Convento da Penha, 1951

Muito se comenta sobre o primitivo Tombo do Convento da Penha, onde muita coisa interessante deve figurar. Dele poderíamos tirar grandes e preciosas contribuições históricas e mesmo de fé. Não me foi possível, entretanto, localizá-lo, pois todos são acordes em afirmar que tão precioso livro estava no Convento, mas dali desapareceu.
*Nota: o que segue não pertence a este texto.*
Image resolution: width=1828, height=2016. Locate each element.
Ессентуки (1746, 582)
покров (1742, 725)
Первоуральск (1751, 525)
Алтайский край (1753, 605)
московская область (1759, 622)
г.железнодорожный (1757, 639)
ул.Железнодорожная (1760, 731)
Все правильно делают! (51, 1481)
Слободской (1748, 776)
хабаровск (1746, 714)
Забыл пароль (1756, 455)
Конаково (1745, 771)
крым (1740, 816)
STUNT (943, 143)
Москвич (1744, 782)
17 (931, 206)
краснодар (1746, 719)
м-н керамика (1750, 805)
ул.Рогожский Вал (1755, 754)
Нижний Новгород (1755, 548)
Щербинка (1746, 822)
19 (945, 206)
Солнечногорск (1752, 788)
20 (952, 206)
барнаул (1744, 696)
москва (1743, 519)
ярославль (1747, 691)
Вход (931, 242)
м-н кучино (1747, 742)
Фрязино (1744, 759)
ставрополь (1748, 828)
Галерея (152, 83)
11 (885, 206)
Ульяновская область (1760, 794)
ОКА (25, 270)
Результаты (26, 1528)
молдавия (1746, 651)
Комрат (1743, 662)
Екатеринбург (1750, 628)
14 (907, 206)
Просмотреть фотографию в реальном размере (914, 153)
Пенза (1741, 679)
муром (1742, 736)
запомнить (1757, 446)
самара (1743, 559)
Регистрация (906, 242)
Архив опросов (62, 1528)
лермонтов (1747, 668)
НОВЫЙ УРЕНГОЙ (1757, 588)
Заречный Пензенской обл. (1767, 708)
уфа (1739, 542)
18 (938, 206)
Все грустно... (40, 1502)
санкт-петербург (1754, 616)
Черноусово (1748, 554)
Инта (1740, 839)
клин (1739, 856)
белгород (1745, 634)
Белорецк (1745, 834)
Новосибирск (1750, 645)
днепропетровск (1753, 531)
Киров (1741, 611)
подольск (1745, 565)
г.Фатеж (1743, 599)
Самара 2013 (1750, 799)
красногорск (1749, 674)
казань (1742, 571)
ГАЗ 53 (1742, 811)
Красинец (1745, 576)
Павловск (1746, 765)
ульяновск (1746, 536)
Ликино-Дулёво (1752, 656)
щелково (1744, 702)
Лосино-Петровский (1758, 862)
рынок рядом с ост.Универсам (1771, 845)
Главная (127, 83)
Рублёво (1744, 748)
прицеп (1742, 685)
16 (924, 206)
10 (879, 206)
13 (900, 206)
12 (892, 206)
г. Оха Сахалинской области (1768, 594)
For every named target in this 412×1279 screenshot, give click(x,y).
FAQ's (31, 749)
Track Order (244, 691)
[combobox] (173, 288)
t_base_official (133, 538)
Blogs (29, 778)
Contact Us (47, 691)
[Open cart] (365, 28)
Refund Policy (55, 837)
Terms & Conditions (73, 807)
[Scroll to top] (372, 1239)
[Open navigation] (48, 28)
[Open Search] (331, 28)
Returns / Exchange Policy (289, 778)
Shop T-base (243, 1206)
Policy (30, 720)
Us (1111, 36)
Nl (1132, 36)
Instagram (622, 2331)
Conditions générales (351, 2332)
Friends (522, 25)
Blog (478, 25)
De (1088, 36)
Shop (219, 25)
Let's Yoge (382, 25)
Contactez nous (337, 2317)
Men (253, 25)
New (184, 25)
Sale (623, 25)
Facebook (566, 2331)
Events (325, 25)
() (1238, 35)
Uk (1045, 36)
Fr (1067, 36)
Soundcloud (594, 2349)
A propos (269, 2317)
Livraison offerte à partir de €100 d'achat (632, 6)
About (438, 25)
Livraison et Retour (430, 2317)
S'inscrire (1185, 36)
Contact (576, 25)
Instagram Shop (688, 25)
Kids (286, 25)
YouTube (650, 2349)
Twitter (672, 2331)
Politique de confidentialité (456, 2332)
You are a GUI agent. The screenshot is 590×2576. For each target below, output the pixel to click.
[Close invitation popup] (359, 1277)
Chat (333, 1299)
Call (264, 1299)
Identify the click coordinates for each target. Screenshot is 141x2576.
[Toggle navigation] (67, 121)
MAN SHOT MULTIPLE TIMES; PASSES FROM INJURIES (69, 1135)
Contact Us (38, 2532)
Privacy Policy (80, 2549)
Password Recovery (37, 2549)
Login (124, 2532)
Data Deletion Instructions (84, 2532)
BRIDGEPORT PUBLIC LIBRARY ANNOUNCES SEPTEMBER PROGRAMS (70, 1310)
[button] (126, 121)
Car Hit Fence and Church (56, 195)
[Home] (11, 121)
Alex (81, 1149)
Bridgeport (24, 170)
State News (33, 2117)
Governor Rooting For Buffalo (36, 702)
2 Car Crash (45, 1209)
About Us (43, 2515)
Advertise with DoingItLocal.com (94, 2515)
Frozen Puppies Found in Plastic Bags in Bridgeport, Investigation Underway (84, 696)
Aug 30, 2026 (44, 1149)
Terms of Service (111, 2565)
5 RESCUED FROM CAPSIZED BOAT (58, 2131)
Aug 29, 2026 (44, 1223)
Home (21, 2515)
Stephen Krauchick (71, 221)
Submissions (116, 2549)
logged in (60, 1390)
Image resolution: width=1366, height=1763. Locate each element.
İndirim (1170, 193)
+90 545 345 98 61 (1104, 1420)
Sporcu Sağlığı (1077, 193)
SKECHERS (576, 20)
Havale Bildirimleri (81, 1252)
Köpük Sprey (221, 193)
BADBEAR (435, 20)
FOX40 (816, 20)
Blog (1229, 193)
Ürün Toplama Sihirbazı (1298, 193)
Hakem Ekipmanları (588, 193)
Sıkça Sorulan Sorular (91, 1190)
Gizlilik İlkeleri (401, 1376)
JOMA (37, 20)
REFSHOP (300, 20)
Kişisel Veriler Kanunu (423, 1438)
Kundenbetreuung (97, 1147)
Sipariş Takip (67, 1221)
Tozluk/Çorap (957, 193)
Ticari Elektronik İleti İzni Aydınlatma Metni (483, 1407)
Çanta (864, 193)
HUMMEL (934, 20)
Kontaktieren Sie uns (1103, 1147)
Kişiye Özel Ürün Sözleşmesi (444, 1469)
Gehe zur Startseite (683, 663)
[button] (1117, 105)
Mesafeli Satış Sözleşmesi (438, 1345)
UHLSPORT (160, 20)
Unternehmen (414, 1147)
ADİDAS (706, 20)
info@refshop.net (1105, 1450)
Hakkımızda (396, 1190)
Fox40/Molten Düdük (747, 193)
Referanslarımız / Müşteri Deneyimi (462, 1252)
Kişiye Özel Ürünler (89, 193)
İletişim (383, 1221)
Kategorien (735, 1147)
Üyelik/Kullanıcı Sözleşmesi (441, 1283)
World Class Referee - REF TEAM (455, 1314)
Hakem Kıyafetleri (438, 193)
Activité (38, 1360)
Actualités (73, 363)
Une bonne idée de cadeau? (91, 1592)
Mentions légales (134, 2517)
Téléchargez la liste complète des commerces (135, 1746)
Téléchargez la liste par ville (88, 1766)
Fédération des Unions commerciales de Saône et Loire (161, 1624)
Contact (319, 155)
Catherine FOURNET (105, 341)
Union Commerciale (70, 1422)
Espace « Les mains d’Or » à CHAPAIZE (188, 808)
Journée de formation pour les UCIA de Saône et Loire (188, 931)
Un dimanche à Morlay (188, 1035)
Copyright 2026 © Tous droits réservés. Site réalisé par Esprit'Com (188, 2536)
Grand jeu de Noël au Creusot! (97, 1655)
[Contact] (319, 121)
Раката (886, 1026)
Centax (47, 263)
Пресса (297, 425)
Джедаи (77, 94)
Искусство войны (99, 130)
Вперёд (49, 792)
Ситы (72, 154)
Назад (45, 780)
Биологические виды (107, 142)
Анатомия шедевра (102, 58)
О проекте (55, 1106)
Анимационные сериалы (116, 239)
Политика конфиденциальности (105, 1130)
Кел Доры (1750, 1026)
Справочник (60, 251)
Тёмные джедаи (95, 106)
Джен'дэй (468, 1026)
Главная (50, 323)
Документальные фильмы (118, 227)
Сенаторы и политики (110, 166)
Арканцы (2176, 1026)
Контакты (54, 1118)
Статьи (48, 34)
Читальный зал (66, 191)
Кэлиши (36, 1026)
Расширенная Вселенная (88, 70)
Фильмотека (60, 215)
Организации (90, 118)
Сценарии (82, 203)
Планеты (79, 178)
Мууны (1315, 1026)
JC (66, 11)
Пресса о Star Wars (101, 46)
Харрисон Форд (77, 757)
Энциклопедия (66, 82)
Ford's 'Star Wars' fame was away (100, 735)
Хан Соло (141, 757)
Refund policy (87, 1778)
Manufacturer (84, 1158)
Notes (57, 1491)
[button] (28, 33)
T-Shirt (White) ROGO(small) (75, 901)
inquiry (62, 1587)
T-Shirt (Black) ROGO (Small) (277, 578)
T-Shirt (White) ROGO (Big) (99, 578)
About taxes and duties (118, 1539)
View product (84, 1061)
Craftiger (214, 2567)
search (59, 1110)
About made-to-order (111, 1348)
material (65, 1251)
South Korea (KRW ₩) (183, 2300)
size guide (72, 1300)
Houve até quem dissesse que o Dr. Artur da Silva Bernardes, quando Presidente da República o levou na ocasião em que visitou o Convento. Isto, entretanto, não foi confirmado, conforme declarações obtidas do ilustre brasileiro, por intermédio de Monsenhor Luís Cláudio de Freitas Rosa, então deputado federal pelo Espírito Santo e ao qual foi dirigida a seguinte carta: "Vitória 16 de novembro de 1946. Meu muito prezado amigo Mons. Luís Cláudio. Os meus sinceros votos pela sua preciosa saúde e perene felicidade. Desejo um grande obséquio do meu distinto amigo. Estou escrevendo um livro histórico sobre o nosso glorioso Convento da Penha — trabalho que entendi de fazer, embora sejam limitadas e insignificantes as minhas forças e pela simples razão de não ter alguém ainda feito com exatidão e detalhes requeridos. Nas minhas pesquisas, fui informado de pessoa que o ouviu do Padre José Ludwin — de que o TOMBO DO CONVENTO DA PENHA onde existem preciosíssimos registros, — foi de lá retirado por empréstimo ou doação, pelo Exmo. Sr. Dr. Artur Bernardes quando ali esteve na ocasião em que era Presidente da República. Não sei se a informação do citado Padre é real, mas se o for, talvez o meu prezado amigo pudesse conseguir a volta desse precioso documento para o patrimônio de nosso querido Estado, depois de um entendimento com o citado Dr. Artur Bernardes. Aguardando a fineza de sua resposta, abraça-o muito cordialmente o amigo sincero

(as) Norbertino Bahiense,".

A carta acima, apresentada por Monsenhor Luís Cláudio ao Dr. Artur Bernardes foi devolvida ao autor com a seguinte declaração do próprio punho de sua Excia.:

"Padre Luís: É falso o rebate. Artur Bernardes. Rio, 19-11-46."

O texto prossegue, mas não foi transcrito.